2. Conduct a data inventory to identify all databases, their security classification under the Data Security Regulations, and whether any contain ISS.
3. Review database registration status: determine whether you still need to register with the PPA, or whether only a notification is required.
4. Update consent mechanisms to meet Amendment 13's enhanced transparency requirements. Review all data collection forms, privacy notices, and cookie banners.
5. Implement breach notification procedures with clear internal escalation paths and PPA notification workflows.
6. Review international transfer arrangements for non-adequacy-country recipients.

Security Obligations by Tier

Under the Data Security Regulations, security obligations scale with database classification:

• Basic level: Documented security procedures, access controls, basic physical security
• Medium level: All basic requirements plus access logging, encryption, periodic security reviews, incident response, and employee training
• High level: All medium requirements plus mandatory penetration testing every 18 months, comprehensive risk assessments, and physical access controls

Documentation and Record-Keeping

Organizations should maintain:

• Records of all data processing activities and purposes
• Consent documentation including timestamps and the specific consent text shown
• Data Protection Impact Assessments for high-risk processing
• Breach logs and PPA notification records
• DPO appointment documentation and independence verification
• Records of any pre-ruling requests and PPA responses

AI-Specific Steps

For organizations building or deploying AI:

• Conduct a Data Protection Impact Assessment before deploying any AI system that uses personal data
• Review data scraping practices and ensure a valid legal basis exists for any personal data used in training
• Disclose to users when they are interacting with an automated system
• Establish correction and access workflows for AI-generated decisions

Recent Developments (2025-2026)

August 2025: Amendment 13 enters into force. The PPA issues its first administrative fines under the new framework in the same month, demonstrating immediate enforcement intent.
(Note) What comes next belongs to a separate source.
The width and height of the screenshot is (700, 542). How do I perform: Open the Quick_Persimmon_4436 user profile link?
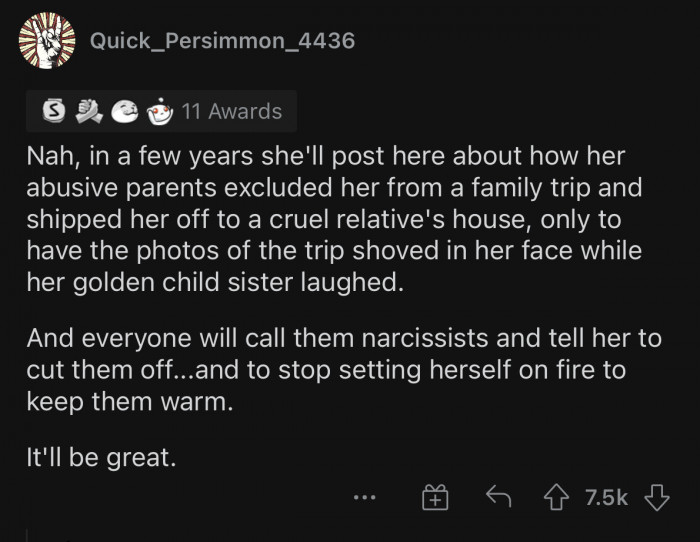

October 2025: The DPO grace period expires. Organizations that did not appoint a DPO by this date are in violation, with no further administrative forbearance.

April 2025: The PPA publishes draft AI guidelines, applying the PPL to the full AI lifecycle and taking a firm position on data scraping as a severe security incident.

2026 enforcement priorities: DPO compliance (independence, resourcing, governance integration), data subject access and rectification rights, AI governance, and cookie consent standards (Israeli courts expected to reference EU guidance on "Reject All" requirements).

Ongoing: Civil society organizations continue to press the European Commission to reassess Israel's adequacy status. The Commission has indicated no change is warranted. Organizations relying on adequacy-based transfers should continue monitoring.